I've got a customer who had another consultant swap out their Watchguard Firebox for a Cisco ASA 5510. This customer has 2 subnets behind an internal wireless network that also need to be routed. The consultant who set it up could not get the ASA to route packets back to the two subnets behind the wireless, so he ended up switching the default gateway for the whole organization to the wireless router that was handline the site-to-site wifi, and having it route back to the asa for internet traffic.
This made the wireless unstable, as the device was not designed to handle that much traffic. I got called in to cleanup the mess, and so what I did was put dd-wrt on a linksys befsr41. It was a simple test, and I made that device the router, and had it hand off to the ASA, and put the wireless behind it. This fixed the problem, but the little linksys has introduced a delay to the network.

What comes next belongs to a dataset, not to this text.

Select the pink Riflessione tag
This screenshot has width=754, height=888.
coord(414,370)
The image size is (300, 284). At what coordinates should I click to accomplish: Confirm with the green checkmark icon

I know that PIXs could not route internal subnets, and I am assuming this is still the case with an ASA. So what device can I get that is fairly inexpensive and will route to the asa and the two other subnets behind the wireless?
Thanks!
Justin
Now if you don't have an inside router, or simply wish to have those other subnets somewhat segregated from your other LAN traffic another option would be to spind up additional interfaces on the ASA, one for each subnet. Then allow the ASA to actually be the router for each subnet.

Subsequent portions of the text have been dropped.